A first-of-its-kind geological atlas maps CO₂ storage potential across Quebec and Atlantic Canada, unlocking new ground for national CCUS ambitions

14 May 2026

Three tall exhaust stacks and transmission towers at a power generation facility

Canada's carbon storage map just expanded well beyond Alberta. On April 28, 2026, the Geological Carbon Storage Atlas of Eastern Canada delivered the country's first comprehensive underground storage assessment for Quebec and the Atlantic provinces, charting territory that until now existed as little more than educated guesswork.

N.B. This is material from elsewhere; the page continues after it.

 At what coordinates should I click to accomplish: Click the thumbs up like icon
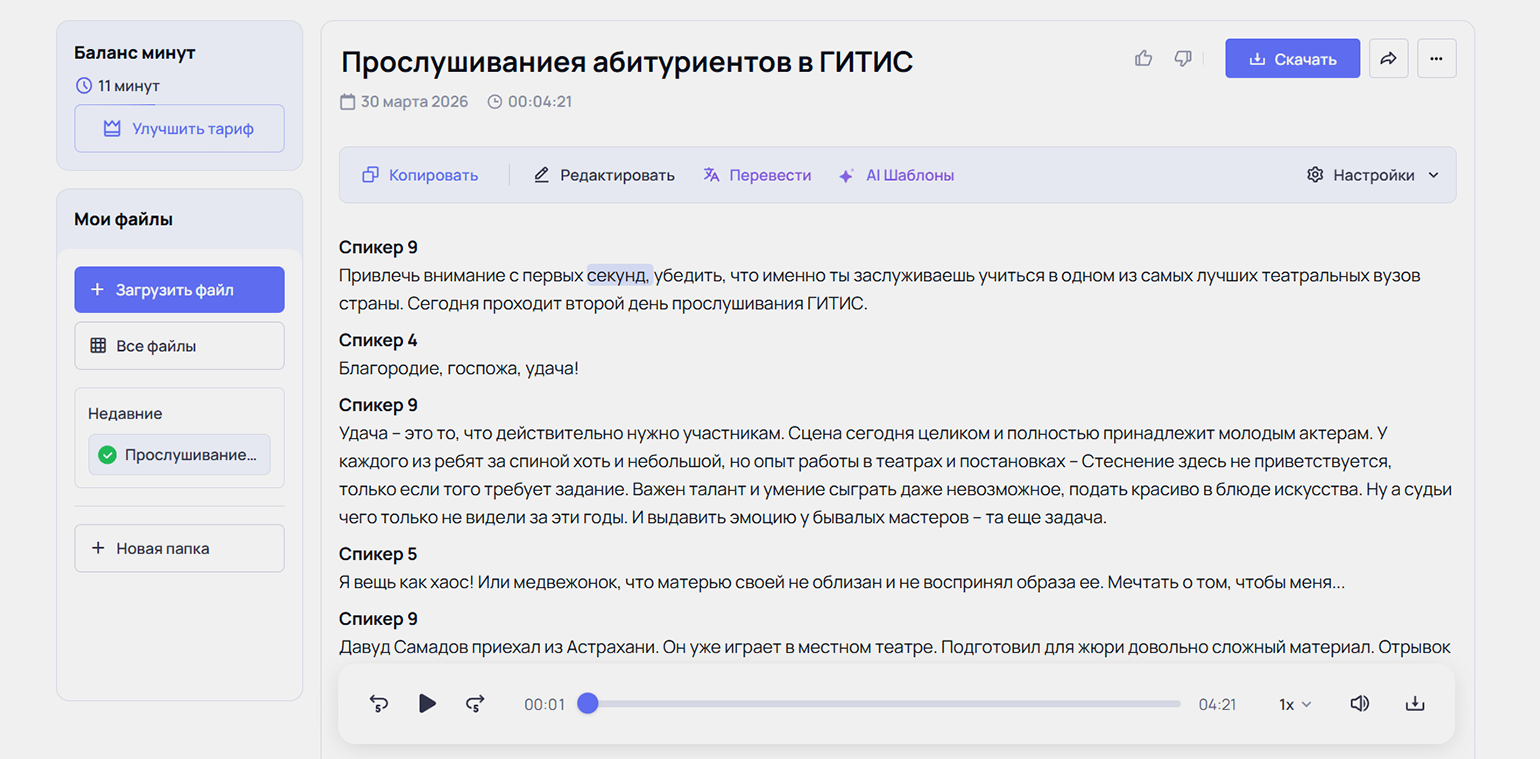[x=1144, y=59]
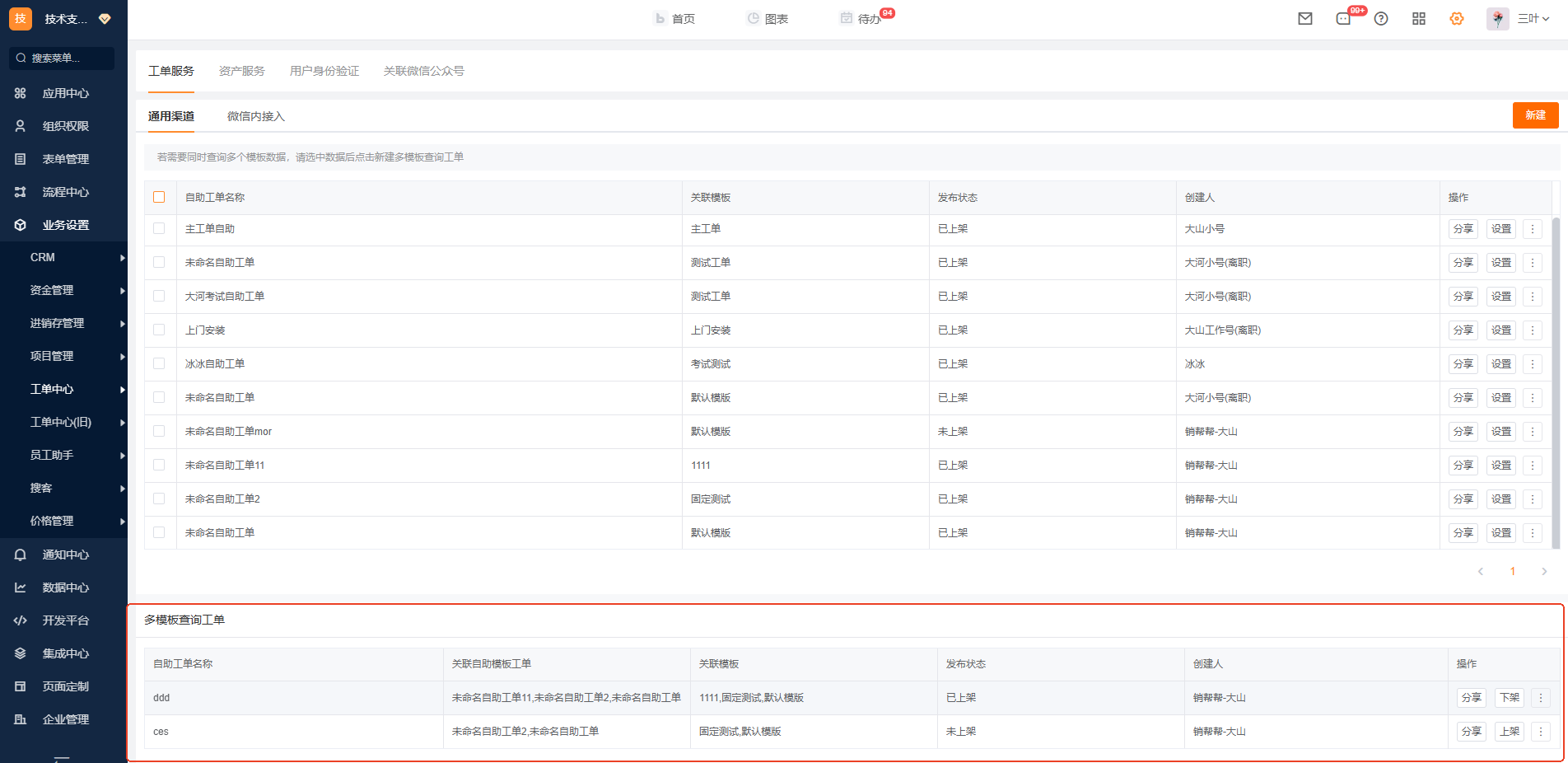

Canadian Discovery led the research in collaboration with Natural Resources Canada, with co-funding from Deep Sky. The team surveyed two formation types, deep saline aquifers and depleted oil and gas reservoirs, across the region's geological basins. What they found was promising but uneven. Some eastern sites can anchor large, hub-scale industrial storage operations. Others are better suited to smaller configurations linked to nearby emitters, a reflection of the complex and varied geology running beneath the region.

The timing matters. Quebec's manufacturing sectors and Atlantic Canada's resource industries generate significant emissions, yet eastern Canada has nothing resembling Alberta's established CO₂ pipeline and injection infrastructure. That gap has functioned as a hard ceiling on ambition for developers and regulators alike. This atlas starts to lower it.

However, the stakes stretch well beyond regional planning. Canada is targeting a fivefold expansion of CCUS capacity by 2030, and the IEA projects that up to 95% of captured CO₂ globally must go underground permanently to meet climate goals. Hitting that scale demands a national storage network, not one concentrated in the west. Eastern potential has been the structural blind spot, and this publication begins to address it.

Deep Sky's role as a funder ties eastern geology directly to live commercial activity. The company operates North America's leading cross-technology direct air capture hub in Innisfail, Alberta, and credible eastern storage data extends its project pipeline into new provinces. Meanwhile, the atlas builds in a framework for transparent engagement with Indigenous communities and municipalities before any site advances from assessment to development.

Canada's CCUS sector is shifting from planning to execution. Knowing what lies beneath the east isn't the final step. But without it, the next ones don't happen.